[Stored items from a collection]
........

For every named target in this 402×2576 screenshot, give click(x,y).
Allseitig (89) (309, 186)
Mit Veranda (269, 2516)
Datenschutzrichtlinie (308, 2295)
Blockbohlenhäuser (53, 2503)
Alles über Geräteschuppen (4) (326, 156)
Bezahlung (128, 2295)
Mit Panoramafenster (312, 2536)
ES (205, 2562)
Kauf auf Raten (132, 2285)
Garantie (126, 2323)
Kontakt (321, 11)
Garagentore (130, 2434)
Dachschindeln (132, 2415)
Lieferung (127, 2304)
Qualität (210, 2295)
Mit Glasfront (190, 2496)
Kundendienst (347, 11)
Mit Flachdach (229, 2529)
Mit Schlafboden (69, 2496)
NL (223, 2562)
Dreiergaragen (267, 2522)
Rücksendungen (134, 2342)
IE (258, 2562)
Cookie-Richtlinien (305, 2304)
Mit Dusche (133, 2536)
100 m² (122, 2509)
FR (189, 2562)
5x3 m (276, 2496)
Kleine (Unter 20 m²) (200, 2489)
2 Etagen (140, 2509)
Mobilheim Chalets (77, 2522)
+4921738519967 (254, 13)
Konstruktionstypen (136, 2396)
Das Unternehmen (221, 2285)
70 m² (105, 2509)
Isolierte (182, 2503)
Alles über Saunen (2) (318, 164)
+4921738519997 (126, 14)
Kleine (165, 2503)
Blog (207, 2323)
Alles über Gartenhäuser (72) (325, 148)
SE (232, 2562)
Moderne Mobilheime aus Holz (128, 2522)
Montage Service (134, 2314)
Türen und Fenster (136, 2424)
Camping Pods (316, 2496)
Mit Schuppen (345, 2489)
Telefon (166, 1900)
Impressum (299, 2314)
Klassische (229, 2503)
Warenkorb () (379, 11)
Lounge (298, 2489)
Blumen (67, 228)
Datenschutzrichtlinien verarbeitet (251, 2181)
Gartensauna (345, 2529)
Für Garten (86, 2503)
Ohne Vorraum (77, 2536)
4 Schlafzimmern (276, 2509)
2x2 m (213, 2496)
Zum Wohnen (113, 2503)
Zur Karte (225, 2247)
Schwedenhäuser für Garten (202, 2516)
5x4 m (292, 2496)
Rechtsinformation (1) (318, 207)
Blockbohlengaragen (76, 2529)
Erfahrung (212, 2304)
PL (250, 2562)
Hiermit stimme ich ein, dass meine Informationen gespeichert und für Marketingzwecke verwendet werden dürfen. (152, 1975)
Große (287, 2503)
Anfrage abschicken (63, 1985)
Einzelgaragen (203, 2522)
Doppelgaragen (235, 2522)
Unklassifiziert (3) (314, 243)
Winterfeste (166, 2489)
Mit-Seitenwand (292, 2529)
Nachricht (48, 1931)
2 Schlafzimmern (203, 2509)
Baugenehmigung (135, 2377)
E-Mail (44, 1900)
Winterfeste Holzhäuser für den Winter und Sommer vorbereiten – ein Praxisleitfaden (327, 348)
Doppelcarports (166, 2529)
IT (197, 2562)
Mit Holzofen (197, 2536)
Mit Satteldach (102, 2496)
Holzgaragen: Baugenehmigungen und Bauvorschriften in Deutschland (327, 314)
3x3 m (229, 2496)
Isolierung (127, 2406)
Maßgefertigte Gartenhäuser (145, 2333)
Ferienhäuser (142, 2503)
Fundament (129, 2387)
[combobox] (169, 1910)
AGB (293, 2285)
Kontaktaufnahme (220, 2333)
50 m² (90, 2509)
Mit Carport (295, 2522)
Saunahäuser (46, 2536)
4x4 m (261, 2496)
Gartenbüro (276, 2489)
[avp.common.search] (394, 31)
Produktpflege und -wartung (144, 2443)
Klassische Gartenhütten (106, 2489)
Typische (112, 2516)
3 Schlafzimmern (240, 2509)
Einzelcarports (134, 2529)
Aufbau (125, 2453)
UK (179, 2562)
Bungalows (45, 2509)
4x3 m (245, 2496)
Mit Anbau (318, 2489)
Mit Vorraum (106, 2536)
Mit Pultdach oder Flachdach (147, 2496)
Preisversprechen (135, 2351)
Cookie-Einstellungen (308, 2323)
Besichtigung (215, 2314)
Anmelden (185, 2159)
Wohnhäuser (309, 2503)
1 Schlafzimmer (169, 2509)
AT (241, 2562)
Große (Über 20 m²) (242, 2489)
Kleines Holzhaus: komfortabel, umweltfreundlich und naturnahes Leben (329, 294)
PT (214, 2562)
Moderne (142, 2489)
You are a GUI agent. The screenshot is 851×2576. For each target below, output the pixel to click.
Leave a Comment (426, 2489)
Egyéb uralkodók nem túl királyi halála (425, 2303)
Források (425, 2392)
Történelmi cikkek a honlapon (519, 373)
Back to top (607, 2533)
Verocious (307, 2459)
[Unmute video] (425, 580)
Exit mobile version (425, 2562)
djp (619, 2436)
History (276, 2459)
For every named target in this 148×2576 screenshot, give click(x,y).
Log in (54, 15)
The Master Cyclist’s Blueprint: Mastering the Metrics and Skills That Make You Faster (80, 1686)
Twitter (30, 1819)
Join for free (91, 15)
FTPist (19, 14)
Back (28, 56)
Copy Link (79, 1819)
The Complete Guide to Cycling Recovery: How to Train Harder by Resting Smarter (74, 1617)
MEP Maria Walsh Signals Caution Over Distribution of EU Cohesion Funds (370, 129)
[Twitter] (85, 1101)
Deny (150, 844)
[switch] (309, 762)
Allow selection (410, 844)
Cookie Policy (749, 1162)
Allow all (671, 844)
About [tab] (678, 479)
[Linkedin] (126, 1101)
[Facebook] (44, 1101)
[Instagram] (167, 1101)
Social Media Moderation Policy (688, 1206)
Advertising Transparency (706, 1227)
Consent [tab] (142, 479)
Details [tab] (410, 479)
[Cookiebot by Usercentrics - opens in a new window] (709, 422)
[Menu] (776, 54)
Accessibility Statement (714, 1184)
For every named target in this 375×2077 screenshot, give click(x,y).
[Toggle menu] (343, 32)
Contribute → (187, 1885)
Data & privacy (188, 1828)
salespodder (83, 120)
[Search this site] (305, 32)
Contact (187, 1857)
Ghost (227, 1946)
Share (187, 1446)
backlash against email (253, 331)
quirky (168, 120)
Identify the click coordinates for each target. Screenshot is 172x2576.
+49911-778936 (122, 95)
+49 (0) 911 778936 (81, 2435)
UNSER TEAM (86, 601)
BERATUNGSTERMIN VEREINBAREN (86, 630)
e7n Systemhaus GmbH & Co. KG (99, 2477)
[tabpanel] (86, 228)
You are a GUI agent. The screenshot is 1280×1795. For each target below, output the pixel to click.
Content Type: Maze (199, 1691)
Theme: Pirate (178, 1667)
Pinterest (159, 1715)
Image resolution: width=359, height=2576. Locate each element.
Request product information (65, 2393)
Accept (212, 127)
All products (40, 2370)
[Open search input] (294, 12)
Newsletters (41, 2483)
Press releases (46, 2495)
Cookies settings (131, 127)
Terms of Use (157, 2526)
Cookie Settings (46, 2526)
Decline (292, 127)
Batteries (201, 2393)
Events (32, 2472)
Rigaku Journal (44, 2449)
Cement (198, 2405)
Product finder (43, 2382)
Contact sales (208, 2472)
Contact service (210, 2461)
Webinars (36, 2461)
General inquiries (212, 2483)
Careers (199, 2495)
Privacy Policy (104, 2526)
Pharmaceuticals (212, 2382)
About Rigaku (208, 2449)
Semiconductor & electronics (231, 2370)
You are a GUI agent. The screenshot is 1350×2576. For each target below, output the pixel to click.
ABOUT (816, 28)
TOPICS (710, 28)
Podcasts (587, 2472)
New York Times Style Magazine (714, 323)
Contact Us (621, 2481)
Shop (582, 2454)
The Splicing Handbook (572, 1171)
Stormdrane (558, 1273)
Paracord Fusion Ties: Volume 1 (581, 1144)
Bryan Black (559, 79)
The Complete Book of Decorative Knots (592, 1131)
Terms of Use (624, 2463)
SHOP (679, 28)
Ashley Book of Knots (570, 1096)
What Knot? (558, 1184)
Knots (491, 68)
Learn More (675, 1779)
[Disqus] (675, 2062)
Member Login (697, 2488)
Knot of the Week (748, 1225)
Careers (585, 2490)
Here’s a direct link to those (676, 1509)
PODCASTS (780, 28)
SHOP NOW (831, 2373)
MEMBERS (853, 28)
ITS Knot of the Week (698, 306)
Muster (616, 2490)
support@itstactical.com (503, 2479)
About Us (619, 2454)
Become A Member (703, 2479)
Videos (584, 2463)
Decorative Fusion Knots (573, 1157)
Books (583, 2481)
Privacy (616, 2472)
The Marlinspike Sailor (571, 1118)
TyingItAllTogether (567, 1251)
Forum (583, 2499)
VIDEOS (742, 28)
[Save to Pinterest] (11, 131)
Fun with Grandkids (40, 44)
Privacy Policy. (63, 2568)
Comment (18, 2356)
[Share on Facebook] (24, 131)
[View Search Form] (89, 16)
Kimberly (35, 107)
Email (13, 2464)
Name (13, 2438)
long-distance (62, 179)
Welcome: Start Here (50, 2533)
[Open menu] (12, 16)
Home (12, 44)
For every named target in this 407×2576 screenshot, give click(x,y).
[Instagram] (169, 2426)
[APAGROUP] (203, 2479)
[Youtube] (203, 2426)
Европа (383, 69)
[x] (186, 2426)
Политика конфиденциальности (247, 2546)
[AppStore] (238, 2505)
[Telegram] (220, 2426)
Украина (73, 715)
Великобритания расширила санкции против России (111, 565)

........

§ Directions
Return all lines of the data in which the string "below" appears.

§ Response
You are a GUI agent. The screenshot is 851×2576. For each target below, output the pixel to click.
You are a GUI agent. The screenshot is 1280×1795. For each target below, output the pixel to click.
You are a GUI agent. The screenshot is 1350×2576. For each target below, output the pixel to click.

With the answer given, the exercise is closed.